Activities:
**1)** From the piece on ruby mining on Endorois land, write out the part that begins at the words that have "There’s rubies in" and stops after "Campaign Manager, investigates.".
**2)** According to the piece on ruby mining on Endorois land, why were the Endorois' drinking water sources tested in June 2006?

Passage to read:
========
Tag Archives: lake bogoria

There’s rubies in them there hills

Apart from having lost their land to make way for a game reserve, the Endorois, like many other indigenous peoples throughout the world, have also been adversely affected by opencast mining. Emma Eastwood, MRG’s Trouble in Paradise Campaign Manager, investigates.

In 2003, without consultation with the community, a private company began ruby mining on the land the Endorois had been forced on to after their eviction from Lake Bogoria. After complaints from the community of diarrhoea and stomach cramps, the Endorois’ sole drinking water sources were tested in June 2006 and found to be contaminated by poisonous chemicals used in the mining process. The Kenyan government forced the mine to shut down a few months later.

Wilson Kipsang Kipkazi, Secretary of the Endorois Welfare Council and our guide whilst visiting the area, eagerly shows me a document he recently found on the internet (which was mysteriously withdrawn soon after) detailing the amount of rubies the company running the mining operation had extracted and the market value of the gems – 1grm of rubies sells for around 135, 000 Ksh (approx US$193). He suspects that the company may never have paid any taxes on the revenue it gained from the mine and that the rubies were extracted under a prospecting license rather than a full mining license.

And so we set out to visit the abandoned mine, a two-hour, dusty ride down a road that often resembled a dry riverbed, scattering baboons as we bumped our way further and further into the bush. How they had ever managed to get huge earthmovers and mining machinery into such an isolated area in the first place baffled me.

After various 4-wheel drive dilemmas we ditched the car and continued on foot down a steep track towards the abandoned mine. Although the whole operation was abandoned over 2 years ago, the landscape was still scarred – exposing the purple earth that indicated the presence of rubies beneath the soil.
========
Records taken from a collection:
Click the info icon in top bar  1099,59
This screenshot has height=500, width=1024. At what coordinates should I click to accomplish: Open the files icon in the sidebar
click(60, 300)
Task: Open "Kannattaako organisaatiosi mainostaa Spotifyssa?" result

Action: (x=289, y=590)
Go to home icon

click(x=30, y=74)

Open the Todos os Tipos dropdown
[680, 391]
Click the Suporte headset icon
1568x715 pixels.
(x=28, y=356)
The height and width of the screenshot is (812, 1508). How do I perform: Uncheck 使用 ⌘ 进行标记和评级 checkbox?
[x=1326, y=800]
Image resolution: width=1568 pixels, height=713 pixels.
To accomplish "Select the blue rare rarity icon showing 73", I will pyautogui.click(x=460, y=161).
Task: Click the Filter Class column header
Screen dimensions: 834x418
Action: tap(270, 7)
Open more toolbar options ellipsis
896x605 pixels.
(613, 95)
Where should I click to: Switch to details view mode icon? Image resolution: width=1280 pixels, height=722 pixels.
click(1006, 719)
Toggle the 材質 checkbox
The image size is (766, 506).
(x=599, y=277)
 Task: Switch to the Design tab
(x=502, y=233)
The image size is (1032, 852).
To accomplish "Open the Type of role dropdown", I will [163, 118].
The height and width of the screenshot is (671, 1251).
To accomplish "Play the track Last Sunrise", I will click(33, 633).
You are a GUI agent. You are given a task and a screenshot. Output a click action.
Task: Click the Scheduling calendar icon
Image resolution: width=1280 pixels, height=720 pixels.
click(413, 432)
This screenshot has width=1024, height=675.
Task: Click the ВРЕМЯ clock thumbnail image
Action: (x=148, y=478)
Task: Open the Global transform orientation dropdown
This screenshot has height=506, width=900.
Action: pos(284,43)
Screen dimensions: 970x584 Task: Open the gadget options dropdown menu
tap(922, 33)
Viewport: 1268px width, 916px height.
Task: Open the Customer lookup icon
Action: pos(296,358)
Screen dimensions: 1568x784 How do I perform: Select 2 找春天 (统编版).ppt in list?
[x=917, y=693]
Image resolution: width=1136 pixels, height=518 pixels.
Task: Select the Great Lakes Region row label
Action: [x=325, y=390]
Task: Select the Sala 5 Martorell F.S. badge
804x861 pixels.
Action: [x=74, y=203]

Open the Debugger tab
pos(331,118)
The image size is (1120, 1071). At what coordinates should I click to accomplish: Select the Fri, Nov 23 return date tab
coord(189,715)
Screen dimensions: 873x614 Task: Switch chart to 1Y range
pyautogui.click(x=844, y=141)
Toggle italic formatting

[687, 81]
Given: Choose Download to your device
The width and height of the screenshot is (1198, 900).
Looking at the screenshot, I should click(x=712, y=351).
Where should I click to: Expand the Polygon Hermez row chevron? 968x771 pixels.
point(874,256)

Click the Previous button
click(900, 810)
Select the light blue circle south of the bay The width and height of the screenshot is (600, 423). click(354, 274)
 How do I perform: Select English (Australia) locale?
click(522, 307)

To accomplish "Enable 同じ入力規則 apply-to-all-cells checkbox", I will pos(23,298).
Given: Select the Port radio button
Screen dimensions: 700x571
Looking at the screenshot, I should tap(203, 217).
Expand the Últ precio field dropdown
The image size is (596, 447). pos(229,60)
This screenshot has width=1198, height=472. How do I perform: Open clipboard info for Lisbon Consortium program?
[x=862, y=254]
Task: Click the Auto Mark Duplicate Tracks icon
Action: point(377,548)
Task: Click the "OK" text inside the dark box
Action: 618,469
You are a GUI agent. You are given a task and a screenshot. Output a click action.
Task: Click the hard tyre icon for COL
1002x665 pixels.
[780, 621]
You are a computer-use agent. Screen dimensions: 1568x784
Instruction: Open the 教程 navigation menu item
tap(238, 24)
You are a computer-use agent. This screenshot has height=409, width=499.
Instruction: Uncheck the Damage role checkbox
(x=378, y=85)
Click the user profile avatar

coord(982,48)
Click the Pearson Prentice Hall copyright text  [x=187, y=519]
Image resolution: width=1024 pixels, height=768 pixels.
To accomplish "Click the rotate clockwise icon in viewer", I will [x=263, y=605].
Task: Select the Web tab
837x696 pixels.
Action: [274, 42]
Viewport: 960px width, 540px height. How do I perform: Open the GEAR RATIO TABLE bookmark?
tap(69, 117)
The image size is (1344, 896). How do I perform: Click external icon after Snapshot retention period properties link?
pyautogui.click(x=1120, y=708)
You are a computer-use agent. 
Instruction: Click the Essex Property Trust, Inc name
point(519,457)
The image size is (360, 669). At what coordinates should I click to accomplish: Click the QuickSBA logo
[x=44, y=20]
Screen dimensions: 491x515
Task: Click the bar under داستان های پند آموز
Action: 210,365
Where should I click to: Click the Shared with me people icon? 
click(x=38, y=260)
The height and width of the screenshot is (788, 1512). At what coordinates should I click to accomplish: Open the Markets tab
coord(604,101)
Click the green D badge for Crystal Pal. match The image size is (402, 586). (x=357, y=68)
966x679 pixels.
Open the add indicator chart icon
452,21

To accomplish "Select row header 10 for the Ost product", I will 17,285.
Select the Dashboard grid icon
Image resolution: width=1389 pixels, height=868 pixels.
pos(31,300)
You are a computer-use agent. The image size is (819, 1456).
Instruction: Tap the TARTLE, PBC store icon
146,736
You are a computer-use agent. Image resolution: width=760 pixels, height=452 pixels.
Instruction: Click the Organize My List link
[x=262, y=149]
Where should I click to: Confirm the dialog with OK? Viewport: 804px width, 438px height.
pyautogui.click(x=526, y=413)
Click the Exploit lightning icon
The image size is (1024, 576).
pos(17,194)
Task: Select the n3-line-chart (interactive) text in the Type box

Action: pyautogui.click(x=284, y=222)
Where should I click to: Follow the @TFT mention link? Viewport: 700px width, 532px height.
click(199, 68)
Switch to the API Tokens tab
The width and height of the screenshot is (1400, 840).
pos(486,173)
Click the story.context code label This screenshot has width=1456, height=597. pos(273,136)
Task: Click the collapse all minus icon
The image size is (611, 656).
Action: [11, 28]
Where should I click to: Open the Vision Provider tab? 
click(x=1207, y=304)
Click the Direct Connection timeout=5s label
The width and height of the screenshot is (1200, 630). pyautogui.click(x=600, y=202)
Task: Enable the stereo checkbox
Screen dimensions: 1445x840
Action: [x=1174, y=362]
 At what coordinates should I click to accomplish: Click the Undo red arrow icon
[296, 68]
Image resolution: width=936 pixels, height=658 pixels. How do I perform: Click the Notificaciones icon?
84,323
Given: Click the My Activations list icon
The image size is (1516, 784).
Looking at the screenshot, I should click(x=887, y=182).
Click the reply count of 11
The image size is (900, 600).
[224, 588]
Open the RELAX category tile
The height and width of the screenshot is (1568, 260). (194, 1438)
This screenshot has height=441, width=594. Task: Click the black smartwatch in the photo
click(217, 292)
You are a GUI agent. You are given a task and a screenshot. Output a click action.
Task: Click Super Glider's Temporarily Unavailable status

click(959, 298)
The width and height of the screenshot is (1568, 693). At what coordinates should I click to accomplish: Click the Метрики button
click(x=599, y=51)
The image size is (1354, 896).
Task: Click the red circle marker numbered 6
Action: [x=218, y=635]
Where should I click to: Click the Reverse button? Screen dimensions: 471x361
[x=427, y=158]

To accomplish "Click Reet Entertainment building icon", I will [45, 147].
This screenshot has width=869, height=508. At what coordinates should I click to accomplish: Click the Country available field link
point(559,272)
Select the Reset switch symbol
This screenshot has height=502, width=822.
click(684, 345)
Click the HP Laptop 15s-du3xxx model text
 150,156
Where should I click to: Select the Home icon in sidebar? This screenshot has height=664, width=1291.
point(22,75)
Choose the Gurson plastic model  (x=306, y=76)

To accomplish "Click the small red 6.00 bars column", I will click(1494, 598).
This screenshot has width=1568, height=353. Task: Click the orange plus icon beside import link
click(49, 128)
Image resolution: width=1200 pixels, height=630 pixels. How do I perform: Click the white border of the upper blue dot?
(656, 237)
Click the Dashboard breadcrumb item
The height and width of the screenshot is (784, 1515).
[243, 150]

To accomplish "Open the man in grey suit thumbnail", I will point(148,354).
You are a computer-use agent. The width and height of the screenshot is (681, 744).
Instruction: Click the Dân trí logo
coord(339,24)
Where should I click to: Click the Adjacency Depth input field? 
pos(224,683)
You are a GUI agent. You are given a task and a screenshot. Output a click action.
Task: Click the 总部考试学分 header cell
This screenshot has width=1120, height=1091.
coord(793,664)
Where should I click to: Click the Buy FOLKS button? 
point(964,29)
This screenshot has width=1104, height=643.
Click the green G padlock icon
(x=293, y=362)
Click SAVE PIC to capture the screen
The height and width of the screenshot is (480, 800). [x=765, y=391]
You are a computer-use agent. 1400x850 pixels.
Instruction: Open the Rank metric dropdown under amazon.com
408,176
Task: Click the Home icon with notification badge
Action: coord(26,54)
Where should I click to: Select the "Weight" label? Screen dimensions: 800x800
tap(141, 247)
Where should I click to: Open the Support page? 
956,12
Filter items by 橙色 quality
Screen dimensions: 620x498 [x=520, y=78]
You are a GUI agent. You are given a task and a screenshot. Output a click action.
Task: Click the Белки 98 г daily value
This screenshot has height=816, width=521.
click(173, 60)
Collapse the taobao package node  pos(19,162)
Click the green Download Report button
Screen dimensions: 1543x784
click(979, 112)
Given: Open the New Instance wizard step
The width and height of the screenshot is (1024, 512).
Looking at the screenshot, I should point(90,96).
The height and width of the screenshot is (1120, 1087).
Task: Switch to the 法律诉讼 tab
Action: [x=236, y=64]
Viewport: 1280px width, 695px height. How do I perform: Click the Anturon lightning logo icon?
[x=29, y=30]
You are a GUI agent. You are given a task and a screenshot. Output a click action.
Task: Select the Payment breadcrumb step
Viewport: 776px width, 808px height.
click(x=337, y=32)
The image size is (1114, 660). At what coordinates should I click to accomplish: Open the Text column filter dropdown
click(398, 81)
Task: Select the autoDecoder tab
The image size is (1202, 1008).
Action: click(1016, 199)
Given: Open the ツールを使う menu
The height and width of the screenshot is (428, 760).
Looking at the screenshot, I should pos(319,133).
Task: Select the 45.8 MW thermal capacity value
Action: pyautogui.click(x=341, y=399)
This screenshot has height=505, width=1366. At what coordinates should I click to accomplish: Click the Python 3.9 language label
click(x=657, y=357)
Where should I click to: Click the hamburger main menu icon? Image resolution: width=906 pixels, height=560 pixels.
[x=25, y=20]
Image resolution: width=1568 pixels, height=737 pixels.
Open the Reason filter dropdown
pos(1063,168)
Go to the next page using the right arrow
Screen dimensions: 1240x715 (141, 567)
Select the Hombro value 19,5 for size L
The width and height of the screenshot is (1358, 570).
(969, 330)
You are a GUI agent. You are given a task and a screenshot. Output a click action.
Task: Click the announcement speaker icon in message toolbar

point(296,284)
========
Answers to each task:
**1)**
There’s rubies in them there hills

Apart from having lost their land to make way for a game reserve, the Endorois, like many other indigenous peoples throughout the world, have also been adversely affected by opencast mining. Emma Eastwood, MRG’s Trouble in Paradise Campaign Manager, investigates.

**2)** The Endorois' sole drinking water sources were tested after the community complained of diarrhoea and stomach cramps.